Mais une démographie galopante peut tout autant être un symptôme de vitalité que de morbidité:"[...] les recherches ethnographiques démontrent [...] que même le fait qu'une population augmente [...] n'exclut pas nécessairement qu'il se produise une catastrophe culturelle. En réalité, le taux de croissance naturel d'une population peut être un indice, soit de vitalité culturelle, soit de dégradation culturelle. Le sens originel du mot "prolétaire", qui rattache fécondité et mendicité, exprime cette ambivalence de manière frappante." (Polanyi, La grande transformation, p. 232) Et le sens dérivé renforce l'hypothèse, car c'est une sorte de prolétarisation universelle, au sens d'une perte générale des savoirs, qui accompagne aujourd'hui la démographie mondiale galopante, directement en rapport avec le développement aveugle et indifférencié de la prétendue "intelligence" artificielle. Le prétendu grand bond en avant du néolithique est un mythe et le progrès qu'il est censé avoir permis jusqu'à aujourd'hui apparaîtra de plus en plus comme celui d'une erreur, pour reprendre la formule de W. Benjamin.
L'espèce humaine n'est-elle pas devenue le cancer de la Terre?

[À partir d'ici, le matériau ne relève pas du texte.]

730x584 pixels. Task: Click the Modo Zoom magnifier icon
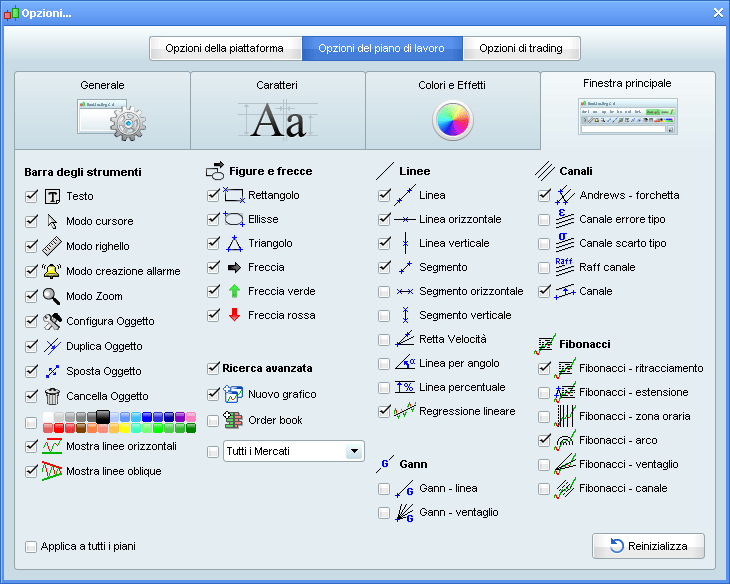point(53,296)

A tout le moins, une espèce qu'on qualifie habituellement, dans ces cas là, quand il s'agit des autres, d'invasive et qui met en oeuvre à l'échelle planétaire une véritable extermination systématique de la vie, comme l'attestent toutes les enquêtes scientifiques menées à ce sujet.
Ce n'est pas l'espèce humaine dans sa généralité mais le capitalisme tel que l'Occident moderne l' a constitué qui serait en cause rétorquent ceux qui, à gauche, refusent de parler d'anthropocène pour incriminer un "capitalocène". Sauf que, à l'heure où il s'est mondialisé, il se confond désormais avec l'immense partie de l'humanité, rendant ce genre de distinction oiseuse.
Sauf que la catastrophe actuelle était déjà en germe au moins depuis les débuts de la néolithisation et que le capitalisme moderne n'en est que l'ultime avatar, le plus morbide, le plus fou et le plus destructeur.
Un des aspects singulier de la situation actuelle est que la mal nommée espèce "sapiens" (qu'il serait infiniment plus juste de rebaptiser "demens") est la dernière branche survivante du genre homo, alors qu'il y avait toujours eu jusque là plusieurs espèces d'humanité qui coexistaient (les paléohistoriens ne sont pas encore catégorique sur ce point; il y a pu y avoir éventuellement un précédent autour d' 1,2 millions d'années, avec l'homo erectus) et une branche désormais tellement mal en point qu'on en vient à se demander si, avec son pourrissement, ce n'est pas le buisson du genre homo qui arrive à son exténuation finale, ce qui ne serait après tout pas une mauvaise nouvelle pour peu qu'on souhaite à la vie de reprendre le cours de son aventure buissonnante.
Voilà le credo d'une sagesse péniblement acquise:
1 L'espèce humaine est vouée à disparaître
2 La seule chose raisonnable est de se demander comment, à son échelle, faciliter sa disparition.